The slave trade was abolished in 1807, but slavery itself was still legal, and it was not until 1834 that it was abolished. Many places petitioned Parliament to support the campaign against the enslavement of black people, and the local newspaper, The Sherborne Mercury , reported in April 1833 ‘Lyme Regis. Petitions to both Houses of Parliament for the abolition of Negro Slavery are lying in the town for signature’. In fact two petitions were sent – one from Lyme generally, and another from ‘the ladies of Lyme Regis’. ‘The female inhabitants of Charmouth’ also sent one.

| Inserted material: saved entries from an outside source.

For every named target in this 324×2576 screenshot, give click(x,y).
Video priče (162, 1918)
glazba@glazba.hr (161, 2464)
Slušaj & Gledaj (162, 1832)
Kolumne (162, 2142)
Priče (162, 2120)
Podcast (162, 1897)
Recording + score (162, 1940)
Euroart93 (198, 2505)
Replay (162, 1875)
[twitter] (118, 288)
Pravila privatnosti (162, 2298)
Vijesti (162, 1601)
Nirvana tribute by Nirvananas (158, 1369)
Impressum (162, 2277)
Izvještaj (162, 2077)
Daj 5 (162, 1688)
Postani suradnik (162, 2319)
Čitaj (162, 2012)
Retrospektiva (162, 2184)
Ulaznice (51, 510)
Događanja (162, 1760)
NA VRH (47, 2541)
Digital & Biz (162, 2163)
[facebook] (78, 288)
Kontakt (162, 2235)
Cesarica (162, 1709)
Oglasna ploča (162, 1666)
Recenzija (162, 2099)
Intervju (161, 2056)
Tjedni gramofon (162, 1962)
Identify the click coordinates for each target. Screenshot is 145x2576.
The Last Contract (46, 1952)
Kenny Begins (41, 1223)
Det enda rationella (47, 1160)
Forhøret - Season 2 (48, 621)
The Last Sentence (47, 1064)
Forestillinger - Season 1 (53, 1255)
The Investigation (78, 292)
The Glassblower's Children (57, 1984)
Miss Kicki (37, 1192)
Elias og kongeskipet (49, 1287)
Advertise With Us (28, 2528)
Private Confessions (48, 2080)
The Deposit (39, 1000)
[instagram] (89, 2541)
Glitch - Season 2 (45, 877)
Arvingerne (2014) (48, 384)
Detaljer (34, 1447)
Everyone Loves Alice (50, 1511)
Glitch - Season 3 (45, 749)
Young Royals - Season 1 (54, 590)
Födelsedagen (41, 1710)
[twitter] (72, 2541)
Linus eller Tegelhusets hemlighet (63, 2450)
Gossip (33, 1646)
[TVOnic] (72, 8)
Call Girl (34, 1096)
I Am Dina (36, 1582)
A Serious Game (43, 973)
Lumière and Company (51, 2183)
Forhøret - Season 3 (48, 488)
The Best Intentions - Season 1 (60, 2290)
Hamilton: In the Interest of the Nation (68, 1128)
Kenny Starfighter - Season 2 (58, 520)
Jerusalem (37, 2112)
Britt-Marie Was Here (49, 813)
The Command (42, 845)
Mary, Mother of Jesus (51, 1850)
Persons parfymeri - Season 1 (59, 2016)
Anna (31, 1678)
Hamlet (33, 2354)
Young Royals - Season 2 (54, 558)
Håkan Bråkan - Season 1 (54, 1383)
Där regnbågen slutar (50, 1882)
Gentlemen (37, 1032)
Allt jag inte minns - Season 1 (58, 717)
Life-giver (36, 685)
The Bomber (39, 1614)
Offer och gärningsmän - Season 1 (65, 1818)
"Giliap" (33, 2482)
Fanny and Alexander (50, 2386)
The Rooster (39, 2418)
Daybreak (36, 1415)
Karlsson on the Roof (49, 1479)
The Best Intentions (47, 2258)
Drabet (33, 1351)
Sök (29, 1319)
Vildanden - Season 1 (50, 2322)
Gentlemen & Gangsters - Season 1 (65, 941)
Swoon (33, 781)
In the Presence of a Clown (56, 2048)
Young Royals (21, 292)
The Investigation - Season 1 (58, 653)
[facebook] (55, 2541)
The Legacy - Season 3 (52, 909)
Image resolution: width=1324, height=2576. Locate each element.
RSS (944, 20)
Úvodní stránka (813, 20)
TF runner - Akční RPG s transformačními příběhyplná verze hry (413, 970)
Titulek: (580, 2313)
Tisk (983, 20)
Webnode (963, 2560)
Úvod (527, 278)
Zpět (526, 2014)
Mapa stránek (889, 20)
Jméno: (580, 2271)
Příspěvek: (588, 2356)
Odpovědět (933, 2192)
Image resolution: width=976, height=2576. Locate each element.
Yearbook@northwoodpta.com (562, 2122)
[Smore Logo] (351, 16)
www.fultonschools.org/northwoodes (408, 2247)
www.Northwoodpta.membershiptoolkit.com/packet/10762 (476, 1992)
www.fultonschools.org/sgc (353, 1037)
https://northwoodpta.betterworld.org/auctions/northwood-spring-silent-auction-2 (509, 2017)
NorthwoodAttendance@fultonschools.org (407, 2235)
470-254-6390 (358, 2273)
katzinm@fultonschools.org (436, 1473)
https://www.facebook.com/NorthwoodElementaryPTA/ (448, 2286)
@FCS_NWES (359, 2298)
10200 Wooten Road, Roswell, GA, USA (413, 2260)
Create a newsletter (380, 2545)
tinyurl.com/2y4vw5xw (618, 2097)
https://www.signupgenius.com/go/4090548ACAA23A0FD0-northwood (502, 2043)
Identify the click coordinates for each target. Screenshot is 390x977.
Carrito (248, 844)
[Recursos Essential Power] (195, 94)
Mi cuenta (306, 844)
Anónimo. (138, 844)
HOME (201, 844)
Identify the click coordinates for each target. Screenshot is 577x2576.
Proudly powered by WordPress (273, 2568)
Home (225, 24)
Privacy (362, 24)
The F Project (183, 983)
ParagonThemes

William Pinney, MP for Lyme from 1832, came from the Pinney family of West Dorset who had been profited from the enslavement of people in the West Indies since the 17th century. The family received more than thirty thousand pounds in compensation when slavery was abolished in 1834. The freed people did not receive any compensation.
Wedgwood cameo produced from 1787, with the emblem of the Society for the Abolition of Slavery, a slave in manacles with ‘AM I NOT A MAN AND A BROTHER’ around. Thousands of these were made and purchased by supporters of the Abolitionist movement. They were worn made into brooches or hat-pins; were set into snuff boxes; or just displayed.
By courtesy of the Wedgwood Museum Trust, Staffordshire
Page from the Charmouth Parish Register, showing that ‘Romeo Hamilton an African’ was baptised there on 28th September 1800. He may have been an adult as no parents are mentioned. We cannot trace him in local records, suggesting that he was either a visitor or the servant of a visitor.